## EXTRACT

Now the next essay, “Culture Industry, Reconsidered,” is just what it looks like. Here he adds to what he said before and emphasizes a few points. For instance, Adorno wants us to remember that the “culture industry misuses its concern for the masses in order to duplicate, reinforce, and strengthen their mentality, which it presumes is given and unchangeable” (99). It seems to me that he’s working overtime here NOT to sound like a communist. Another interesting idea in this essay is that “the culture industry exists in the ‘service’ of third persons,” and “its ideology makes use of the star system.” The result is that the “more dehumanized its methods of operation and content, the more diligently and successfully the culture industry propagates supposedly great personalities and operates with heart-throbs” (101).

I didn’t have a lot to say about “Culture and Administration.” The following chapter, “Freudian Theory and The Pattern of Fascist Propaganda” is much more interesting. Here he’s talking about “American fascist agitators,” which is always a boatload of fun, whether or not I’m having to wrestle with Adorno’s hefty sentences. He begins with the explanation that social sciences have studied “American fascist agitators” carefully. Their studies have shown that most present-day agitators’ attacks are “ad hominem,” psychological in origin instead of “rational” (132). He says “our would-be Hitlers” intend to create “crowds bent on violent action without any sensible political aim, and to create the atmosphere of the pogrom” (133). This is “the psychology of the masses,” a useful term not just to use when we’re talking about fascists, but also when we’re talking about controlling behavior with popular culture. I don’t like to think of Michael Moore’s methods in teerms of fascism, but his work fits into this category as well.

Adorno says that the interesting part of Freud’s approach to this topic is that he consideres not just the psychology of groups but also “which psychological forces result in the transformation of individuals into a mass” (135). Freud theorized that, “If the individuals in the group are combined into a unity, there must surely be something to unite them” (qtd in Adorno 135). Of course he blamed that bond on the libido, but Adorno points out that Hitler was aware of that connection as well and capitalized upon it—the connection would be through identification (136).

So then these groups and agitators tend to be similar; for example Leo Lowenthal demonstrated that “one of the favorite devices of fascist agitators” was to “compare out-groups, all foreigners and partially refugees and Jews, with low animals and vermin” (147). This is certainly something we’ve all seen done.

The next essay is “How to Look at Television.” I was disappointed with this one, having thought it would be better than it actually is. One point Adorno makes is that television has an affect on “various layers of the spectator’s personality” (158).

He also says that “the archetypes of present popular culture were set comparatively early in the development of middle-class society” (159). They were set in the eighteenth century and have remained since then. No wonder so many of us have sunk in then!!

## QUESTIONS
(a) In the Adorno notes, in which century were the archetypes of present popular culture set?
(b) Pick up the notes on Adorno's essays after their final sentence and keep writing in the same voice.

## SOURCE DATA
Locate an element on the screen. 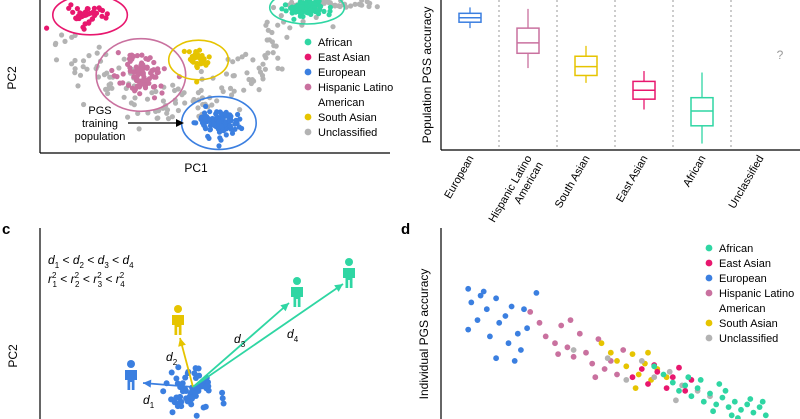 Image resolution: width=800 pixels, height=419 pixels. person-body-icon is located at coordinates (178, 325).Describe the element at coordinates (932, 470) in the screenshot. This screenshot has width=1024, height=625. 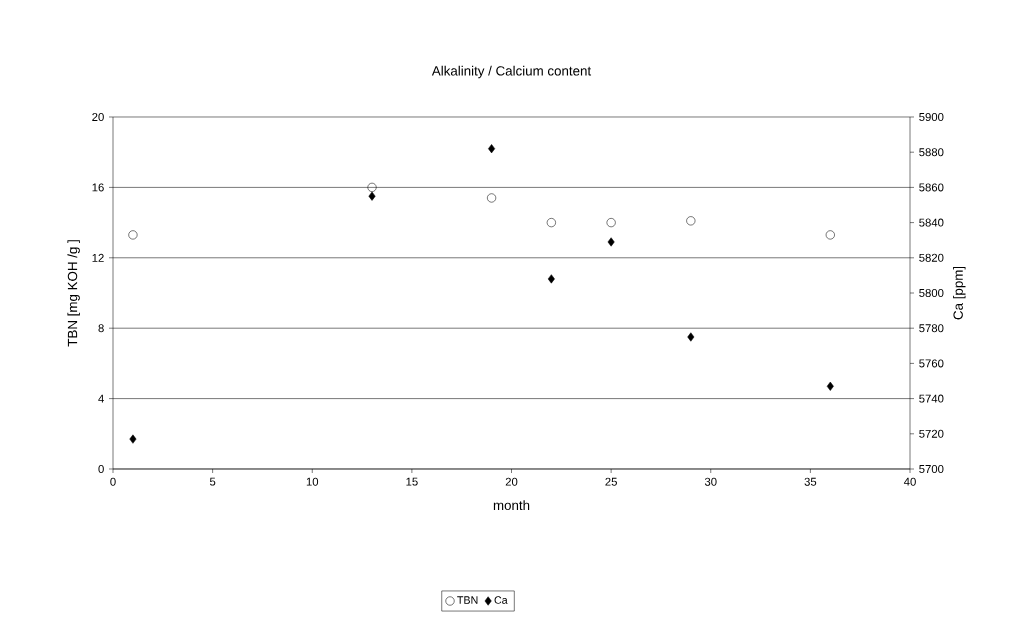
I see `y2-tick-label: 5700` at that location.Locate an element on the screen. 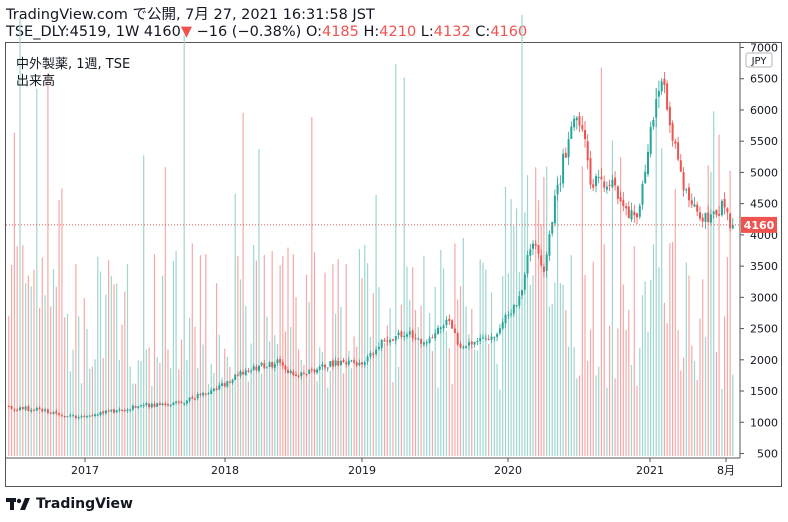  currency-badge is located at coordinates (759, 60).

## ANSWER SET
(a) The eighteenth century.

(b)
Really that’s about it for that one. The next one is “Transparencies on Film.” Here Adorno says that “fictional characters never resemble their empirical counterparts no matter how minutely they are described” (179). In addition, even though a film tries to be realistic, it isn’t always, so there might not always be a feeling of immediacy in film (179).

The last two, “Free Time” and “Resolution,” I just don’t have much to say about. I found Adorno unbelievably boring as I said. I hope he was worth the unreal amount of time I spent on him!

Tuesday, December 14, 2004

“Humor in Popular Culture” by Judith Yaross Lee

Dr. Lee publishes this introduction to Studies in American Humor every year as a summary of what has happened in humor scholarship. Leaving aside her very readable (yet scholarly) writing style, the breadth of her knowledge is enough to give one pause. I suppose it wouldn’t be hard to summarize the year in humor scholarship if one paid close attention, particularly if one became well known for having done so and people began to offer updates. But she is about to put the information in a much larger context.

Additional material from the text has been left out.